Private depot owners across Nigeria’s downstream petroleum sector raised loading prices for Premium Motor Spirit (PMS) and Automotive Gas Oil (AGO) on Tuesday, with petrol jumping by N113 per litre and diesel increasing by N150 per litre, as marketers scrambled to reprice cargoes following Dangote Petroleum Refinery’s abrupt switch to dollar-denominated sales.
Data sourced by BusinessDay showed widespread upward adjustments across depots in Lagos, Port Harcourt and Warri, reversing weeks of relative price stability in the downstream market.
The increases came less than 24 hours after Dangote Refinery began invoicing gantry and coastal buyers of PMS, AGO and Aviation Turbine Kerosene (ATK) exclusively in U.S. dollars, ending the naira-based pricing regime it had maintained since October 2024 under the federal government’s naira-for-crude initiative.

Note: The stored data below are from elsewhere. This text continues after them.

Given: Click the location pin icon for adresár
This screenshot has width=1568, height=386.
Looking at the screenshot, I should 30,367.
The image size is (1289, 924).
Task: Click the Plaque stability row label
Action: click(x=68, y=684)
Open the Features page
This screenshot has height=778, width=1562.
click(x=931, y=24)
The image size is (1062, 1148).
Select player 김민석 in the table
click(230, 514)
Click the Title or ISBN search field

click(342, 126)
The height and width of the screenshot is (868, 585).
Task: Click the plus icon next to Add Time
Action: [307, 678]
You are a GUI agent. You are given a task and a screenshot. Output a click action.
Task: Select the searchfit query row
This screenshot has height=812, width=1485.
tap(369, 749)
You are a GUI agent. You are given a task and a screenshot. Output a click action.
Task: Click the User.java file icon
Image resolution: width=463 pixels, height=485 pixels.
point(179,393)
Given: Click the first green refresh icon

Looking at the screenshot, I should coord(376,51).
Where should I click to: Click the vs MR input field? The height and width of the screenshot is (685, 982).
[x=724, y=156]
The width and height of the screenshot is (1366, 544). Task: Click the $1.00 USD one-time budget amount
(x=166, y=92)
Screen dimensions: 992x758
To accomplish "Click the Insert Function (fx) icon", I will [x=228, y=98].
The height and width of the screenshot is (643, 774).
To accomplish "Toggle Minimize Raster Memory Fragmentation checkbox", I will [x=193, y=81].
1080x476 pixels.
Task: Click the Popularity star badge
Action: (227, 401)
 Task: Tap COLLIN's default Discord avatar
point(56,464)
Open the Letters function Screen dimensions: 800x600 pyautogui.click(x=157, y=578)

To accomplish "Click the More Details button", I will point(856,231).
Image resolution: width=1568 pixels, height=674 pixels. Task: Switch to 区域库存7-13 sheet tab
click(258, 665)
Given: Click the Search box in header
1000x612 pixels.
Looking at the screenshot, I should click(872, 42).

Under the revised template, which the refinery says took effect Monday, ex-depot petrol is now benchmarked at $0.779 per litre, diesel at $1.087 per litre and aviation fuel at $0.942 per litre, with coastal PMS cargoes priced at $1,044.62 per metric tonne.
The refinery told marketers in a notice that all previously issued naira-denominated proforma invoices and deal recaps for gantry and coastal transactions were now void, and instructed customers to route new payments through the dollar framework.
Depot operators responded almost immediately by lifting their own loading prices, according to Tuesday’s report. Marketers said the repricing reflected both the currency shift and the cost of sourcing dollars in a foreign-exchange market that remains under pressure, even though the naira equivalent of Dangote’s new benchmark, converted at roughly N1,376 to the dollar, is broadly in line with prior ex-depot levels.
Traders said the gap between that theoretical parity and the sharper increases now showing up at private depots points to marketers building in a currency-risk premium ahead of further naira volatility.
As of 10:00 p.m. WAT, Brent crude traded at $86.03 a barrel, up 3.28 percent on the day, while West Texas Intermediate stood at $79.73, up 2.03 percent. The rally added to marketers’ calculus in setting loading prices, even though Dangote’s dollar benchmark, rather than crude’s daily swings, was the more immediate trigger for Tuesday’s adjustments.
Industry sources say the currency switch stems from a widening mismatch between how Dangote sources crude and how it has been selling refined products.
The refinery has increasingly had to import crude priced in dollars because allocations of naira-denominated crude from the Nigerian National Petroleum Company Limited have consistently trailed its roughly 650,000-barrel-a-day capacity, leaving it exposed to foreign-exchange risk while invoicing much of its output in naira.
One person familiar with the refinery’s operations said Dangote has been receiving only a fraction of the crude cargoes it requires monthly under the naira-for-crude arrangement, forcing heavier reliance on the international market.
Analysts caution that the shift ties pump prices more directly to swings in the naira, meaning any further depreciation could translate quickly into higher retail fuel costs, transport fares and, ultimately, consumer inflation.
The Nigerian National Petroleum Company Limited and the Petroleum and Natural Gas Senior Staff Association of Nigeria did not immediately respond to requests for comment. Dangote Refinery has not issued a public statement beyond its notice to marketers, which it said takes effect immediately across all gantry and coastal transactions, excluding sales of liquefied petroleum gas.